24 January 2020

In 1997, I found myself in what felt like a nonstop stream of pain. It wasn't awful--I could mostly function--but it was persistent, enough that after a few months of it, I sucked it up and went to the doc.

One doctor's appointment led to another, then another, then a referral to a specialist, then another doc...and after about 6 months of it, I had a diagnosis. I had no idea what to do about it. The so-called specialist swore it would run its course in 9-12 weeks. The other doctors kind of shrugged and intimated that I was basically stuck with it. Exercise, diet, figure out what makes it worse, and suck it up.

The thing is, none of those doctors, as well meaning as they were, really had a clue about it. I was left to my own devices, and did what everyone was beginning to do in the late 90s: I went online to research it.

I don't remember how I found the newsgroup, but it was there, and exactly what I needed. And there I found people who had been living with it, and while they had no real answers, because there were no real answers, they listened.

I made some close friends there, people I emailed back and forth with multiple times a day, people who got me through those first years and who just got it. They understood my pain, they commiserated when other chronic pain issues were dropped at me feet, they championed me through a brain tumor, and together we mourned losses that none of us ever expected.

Many of them are gone now. But Fran was still around, and we connected on Facebook several years ago. We were both older, hopefully wiser, and missed those friends who were gone. She was dealing with a whole lot more than chronic pain, and was on dialysis, for years. Last year, she was in and out of the hospital, and as a nurse knew that was not where she wanted to be or would do best, I think.

On January 1st, she posted to Facebook that she was done. She was ending dialysis, and understood that meant she had just a few weeks to live.

I respected the hell out of her decision, and knew that I might never know when her last days were. I just wanted her to go in peace, the way she wanted, not hooked up to tubes and other things. She wanted out on her own terms, and I wanted that for her.

This morning I learned that she died just 10 days later.

It hit me hard. She was funny as hell and just as sarcastic. She didn't suffer fools lightly. She was kind and compassionate, and made a huge difference in my life. And I will miss her, and I will mourn her, but not too long or she might find a way to haunt me.

If you're the drinking sort, tip back a glass for her tonight. She wasn't religious, but I don't think she would object to a prayer in her name. Or send Mojo, it's all the same. But think of her, and wish her spirit well.

Her name was Fran McCarthy, 1941-2020, and she was my friend.


Vicat said...

[Stored entries]
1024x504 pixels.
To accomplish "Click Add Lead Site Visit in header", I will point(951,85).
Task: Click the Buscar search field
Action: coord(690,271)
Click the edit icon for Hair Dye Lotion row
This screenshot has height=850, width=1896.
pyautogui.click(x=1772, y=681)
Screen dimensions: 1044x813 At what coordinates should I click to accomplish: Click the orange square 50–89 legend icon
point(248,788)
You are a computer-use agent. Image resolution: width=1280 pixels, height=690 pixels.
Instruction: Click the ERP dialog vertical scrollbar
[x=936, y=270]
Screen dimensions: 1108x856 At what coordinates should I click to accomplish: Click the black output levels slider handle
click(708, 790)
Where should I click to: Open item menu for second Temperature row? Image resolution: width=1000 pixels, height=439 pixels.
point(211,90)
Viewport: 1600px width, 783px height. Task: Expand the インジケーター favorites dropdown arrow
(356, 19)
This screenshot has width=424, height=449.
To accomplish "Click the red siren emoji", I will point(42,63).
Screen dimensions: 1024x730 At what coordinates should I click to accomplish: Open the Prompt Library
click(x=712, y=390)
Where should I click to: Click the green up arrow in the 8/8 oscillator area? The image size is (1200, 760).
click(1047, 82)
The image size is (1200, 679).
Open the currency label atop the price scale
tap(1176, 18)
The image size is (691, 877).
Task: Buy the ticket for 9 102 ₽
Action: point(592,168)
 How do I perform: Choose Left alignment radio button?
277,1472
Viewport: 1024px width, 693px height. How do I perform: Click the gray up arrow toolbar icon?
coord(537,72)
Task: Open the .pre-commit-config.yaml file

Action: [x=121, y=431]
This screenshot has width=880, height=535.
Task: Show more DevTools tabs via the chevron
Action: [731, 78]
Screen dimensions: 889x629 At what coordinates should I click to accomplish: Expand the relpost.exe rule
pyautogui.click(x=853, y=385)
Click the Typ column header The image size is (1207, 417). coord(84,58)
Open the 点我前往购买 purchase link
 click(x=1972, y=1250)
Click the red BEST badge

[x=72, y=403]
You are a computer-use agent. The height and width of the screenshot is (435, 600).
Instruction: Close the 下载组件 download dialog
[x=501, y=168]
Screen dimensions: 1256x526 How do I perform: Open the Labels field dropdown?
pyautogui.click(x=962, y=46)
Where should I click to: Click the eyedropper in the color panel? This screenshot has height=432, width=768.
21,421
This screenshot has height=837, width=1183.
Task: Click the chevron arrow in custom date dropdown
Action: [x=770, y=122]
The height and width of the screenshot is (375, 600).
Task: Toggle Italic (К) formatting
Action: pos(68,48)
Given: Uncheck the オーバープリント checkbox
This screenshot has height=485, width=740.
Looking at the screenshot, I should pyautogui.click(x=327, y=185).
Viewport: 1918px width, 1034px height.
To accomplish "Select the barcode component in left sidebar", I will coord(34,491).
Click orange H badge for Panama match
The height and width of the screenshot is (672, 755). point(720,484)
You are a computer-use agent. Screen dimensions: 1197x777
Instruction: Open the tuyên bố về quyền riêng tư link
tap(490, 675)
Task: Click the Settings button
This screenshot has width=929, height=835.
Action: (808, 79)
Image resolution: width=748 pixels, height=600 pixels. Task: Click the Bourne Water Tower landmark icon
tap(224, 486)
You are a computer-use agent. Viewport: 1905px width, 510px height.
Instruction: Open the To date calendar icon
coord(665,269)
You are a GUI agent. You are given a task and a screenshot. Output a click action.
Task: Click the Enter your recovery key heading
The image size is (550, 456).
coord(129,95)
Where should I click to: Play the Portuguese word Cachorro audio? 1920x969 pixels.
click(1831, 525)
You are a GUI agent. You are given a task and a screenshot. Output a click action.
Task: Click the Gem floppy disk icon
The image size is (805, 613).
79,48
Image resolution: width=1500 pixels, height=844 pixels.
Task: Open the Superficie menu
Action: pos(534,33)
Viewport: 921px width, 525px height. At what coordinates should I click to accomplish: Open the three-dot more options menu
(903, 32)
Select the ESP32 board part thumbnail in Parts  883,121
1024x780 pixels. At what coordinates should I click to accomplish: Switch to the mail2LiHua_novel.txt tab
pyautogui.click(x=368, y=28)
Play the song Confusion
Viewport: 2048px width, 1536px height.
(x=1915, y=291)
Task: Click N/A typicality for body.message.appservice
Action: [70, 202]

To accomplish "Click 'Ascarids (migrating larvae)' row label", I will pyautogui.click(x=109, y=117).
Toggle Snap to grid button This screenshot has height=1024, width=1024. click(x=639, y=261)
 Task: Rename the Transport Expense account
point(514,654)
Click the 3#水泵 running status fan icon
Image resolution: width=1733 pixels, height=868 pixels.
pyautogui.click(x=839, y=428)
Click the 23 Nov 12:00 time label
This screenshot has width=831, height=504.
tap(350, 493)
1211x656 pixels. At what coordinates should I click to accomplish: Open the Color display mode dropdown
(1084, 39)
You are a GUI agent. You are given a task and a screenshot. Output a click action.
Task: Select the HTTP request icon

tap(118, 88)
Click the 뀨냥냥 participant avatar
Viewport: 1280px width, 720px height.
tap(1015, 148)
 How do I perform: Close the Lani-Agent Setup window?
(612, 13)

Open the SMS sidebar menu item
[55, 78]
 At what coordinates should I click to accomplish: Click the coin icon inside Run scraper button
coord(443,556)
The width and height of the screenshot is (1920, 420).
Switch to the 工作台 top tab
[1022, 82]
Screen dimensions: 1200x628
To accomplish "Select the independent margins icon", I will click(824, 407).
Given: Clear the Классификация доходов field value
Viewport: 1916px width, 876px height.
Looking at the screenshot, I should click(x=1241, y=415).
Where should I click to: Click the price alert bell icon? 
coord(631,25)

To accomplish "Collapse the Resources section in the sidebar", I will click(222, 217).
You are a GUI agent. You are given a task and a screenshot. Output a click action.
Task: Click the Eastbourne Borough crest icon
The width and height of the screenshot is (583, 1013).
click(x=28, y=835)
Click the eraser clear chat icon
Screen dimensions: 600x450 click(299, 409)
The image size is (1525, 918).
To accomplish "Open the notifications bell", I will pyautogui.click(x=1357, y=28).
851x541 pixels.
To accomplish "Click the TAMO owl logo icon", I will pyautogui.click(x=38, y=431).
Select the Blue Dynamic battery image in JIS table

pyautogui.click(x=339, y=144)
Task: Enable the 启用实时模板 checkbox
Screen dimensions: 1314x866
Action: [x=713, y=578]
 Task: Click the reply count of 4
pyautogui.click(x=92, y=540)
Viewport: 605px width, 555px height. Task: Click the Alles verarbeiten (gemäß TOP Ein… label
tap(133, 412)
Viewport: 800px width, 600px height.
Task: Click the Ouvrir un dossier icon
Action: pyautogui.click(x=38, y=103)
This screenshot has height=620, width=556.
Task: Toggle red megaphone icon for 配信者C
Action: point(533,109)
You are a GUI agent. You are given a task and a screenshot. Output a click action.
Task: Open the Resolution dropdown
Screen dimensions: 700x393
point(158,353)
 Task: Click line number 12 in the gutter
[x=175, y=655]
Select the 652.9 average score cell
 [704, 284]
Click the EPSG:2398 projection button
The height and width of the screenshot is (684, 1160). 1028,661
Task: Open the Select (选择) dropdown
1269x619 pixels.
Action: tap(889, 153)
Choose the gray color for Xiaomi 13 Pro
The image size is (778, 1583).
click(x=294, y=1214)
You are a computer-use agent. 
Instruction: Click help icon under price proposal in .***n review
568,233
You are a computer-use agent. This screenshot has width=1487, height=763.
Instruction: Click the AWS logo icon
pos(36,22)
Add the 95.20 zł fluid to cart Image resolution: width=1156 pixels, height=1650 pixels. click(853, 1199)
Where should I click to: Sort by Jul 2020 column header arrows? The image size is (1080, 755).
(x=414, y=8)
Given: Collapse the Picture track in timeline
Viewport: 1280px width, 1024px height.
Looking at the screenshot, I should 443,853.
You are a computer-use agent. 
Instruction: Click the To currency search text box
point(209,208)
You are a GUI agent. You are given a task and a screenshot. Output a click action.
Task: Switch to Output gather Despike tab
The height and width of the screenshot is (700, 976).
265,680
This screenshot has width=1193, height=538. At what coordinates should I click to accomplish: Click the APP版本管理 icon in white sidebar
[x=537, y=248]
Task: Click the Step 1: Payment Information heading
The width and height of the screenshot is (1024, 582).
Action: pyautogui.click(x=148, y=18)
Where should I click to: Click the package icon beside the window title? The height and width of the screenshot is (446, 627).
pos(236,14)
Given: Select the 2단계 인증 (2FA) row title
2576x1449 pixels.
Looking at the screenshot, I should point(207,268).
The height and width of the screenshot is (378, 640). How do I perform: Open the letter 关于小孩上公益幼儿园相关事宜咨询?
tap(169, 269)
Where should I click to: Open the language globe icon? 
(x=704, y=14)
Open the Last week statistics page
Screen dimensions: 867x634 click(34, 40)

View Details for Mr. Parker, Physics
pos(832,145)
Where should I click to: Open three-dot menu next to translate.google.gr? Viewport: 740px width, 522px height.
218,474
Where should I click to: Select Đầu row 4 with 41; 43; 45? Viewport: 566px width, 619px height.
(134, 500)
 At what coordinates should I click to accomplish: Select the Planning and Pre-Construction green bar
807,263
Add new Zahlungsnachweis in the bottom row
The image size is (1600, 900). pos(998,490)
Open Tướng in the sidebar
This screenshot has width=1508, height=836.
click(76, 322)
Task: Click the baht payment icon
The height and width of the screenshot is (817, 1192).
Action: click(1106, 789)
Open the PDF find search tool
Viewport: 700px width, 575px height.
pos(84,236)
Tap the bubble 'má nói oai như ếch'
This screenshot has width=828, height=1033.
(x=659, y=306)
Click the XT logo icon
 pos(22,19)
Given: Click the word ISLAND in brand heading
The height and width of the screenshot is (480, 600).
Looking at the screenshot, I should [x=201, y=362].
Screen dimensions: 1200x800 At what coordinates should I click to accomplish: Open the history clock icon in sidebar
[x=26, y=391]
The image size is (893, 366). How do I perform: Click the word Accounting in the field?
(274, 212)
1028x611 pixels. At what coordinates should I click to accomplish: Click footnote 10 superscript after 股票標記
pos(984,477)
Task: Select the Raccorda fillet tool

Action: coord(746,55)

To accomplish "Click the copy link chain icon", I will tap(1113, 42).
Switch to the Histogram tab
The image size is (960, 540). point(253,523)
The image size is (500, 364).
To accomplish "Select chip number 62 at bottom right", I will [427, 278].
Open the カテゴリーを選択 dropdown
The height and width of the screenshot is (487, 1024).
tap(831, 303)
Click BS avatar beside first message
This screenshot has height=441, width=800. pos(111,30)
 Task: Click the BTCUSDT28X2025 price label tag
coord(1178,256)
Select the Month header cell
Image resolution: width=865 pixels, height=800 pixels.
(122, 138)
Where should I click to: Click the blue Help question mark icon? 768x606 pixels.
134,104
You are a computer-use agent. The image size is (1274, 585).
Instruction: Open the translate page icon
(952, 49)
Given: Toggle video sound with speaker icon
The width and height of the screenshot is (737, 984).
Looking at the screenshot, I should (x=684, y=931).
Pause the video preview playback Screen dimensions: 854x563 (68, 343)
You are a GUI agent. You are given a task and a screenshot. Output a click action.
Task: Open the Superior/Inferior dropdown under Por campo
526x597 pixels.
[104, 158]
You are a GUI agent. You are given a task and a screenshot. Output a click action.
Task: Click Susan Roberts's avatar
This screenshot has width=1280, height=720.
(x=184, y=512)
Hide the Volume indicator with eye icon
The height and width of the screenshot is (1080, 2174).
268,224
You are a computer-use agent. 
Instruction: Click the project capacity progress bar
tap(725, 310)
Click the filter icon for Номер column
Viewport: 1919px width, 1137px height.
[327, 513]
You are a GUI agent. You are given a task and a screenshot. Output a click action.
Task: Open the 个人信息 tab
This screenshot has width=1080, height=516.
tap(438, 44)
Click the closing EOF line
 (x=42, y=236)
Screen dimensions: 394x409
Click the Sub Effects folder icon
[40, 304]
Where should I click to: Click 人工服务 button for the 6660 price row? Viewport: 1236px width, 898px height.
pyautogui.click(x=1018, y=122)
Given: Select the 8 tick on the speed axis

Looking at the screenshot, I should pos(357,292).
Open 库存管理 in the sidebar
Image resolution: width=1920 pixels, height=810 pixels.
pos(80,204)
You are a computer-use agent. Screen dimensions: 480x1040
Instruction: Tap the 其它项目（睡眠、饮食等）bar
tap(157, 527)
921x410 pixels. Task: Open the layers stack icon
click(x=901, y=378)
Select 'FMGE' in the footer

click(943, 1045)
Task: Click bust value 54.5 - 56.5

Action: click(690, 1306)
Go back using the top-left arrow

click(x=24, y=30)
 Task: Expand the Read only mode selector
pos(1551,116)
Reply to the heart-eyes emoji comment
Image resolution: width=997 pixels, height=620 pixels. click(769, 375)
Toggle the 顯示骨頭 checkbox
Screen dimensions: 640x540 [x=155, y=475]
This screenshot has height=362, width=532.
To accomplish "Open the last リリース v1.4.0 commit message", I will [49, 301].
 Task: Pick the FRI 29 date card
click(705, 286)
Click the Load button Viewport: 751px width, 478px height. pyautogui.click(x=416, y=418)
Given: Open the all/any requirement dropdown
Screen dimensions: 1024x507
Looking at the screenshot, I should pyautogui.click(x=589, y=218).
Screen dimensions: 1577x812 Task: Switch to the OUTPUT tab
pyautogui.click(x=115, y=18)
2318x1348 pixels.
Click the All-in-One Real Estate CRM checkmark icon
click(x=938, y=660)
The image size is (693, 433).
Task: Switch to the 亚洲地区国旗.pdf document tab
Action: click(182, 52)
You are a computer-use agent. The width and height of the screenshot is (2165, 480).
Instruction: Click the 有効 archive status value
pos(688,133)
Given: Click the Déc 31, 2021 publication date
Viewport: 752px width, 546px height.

### WORK TO COMPLETE
**a)** Answer these questions using the remembrance.
(i) In what year did the writer's persistent pain begin?
(ii) About how long did it take the writer to get a diagnosis?
(iii) What treatment did Fran say on January 1st that she was ending?
**b)** Extract the passage of the remembrance starting at "It hit me hard." and ending at "to haunt me.".

### SOLUTIONS TO EACH TASK
**a)**
(i) 1997
(ii) About 6 months
(iii) Dialysis

**b)**
It hit me hard. She was funny as hell and just as sarcastic. She didn't suffer fools lightly. She was kind and compassionate, and made a huge difference in my life. And I will miss her, and I will mourn her, but not too long or she might find a way to haunt me.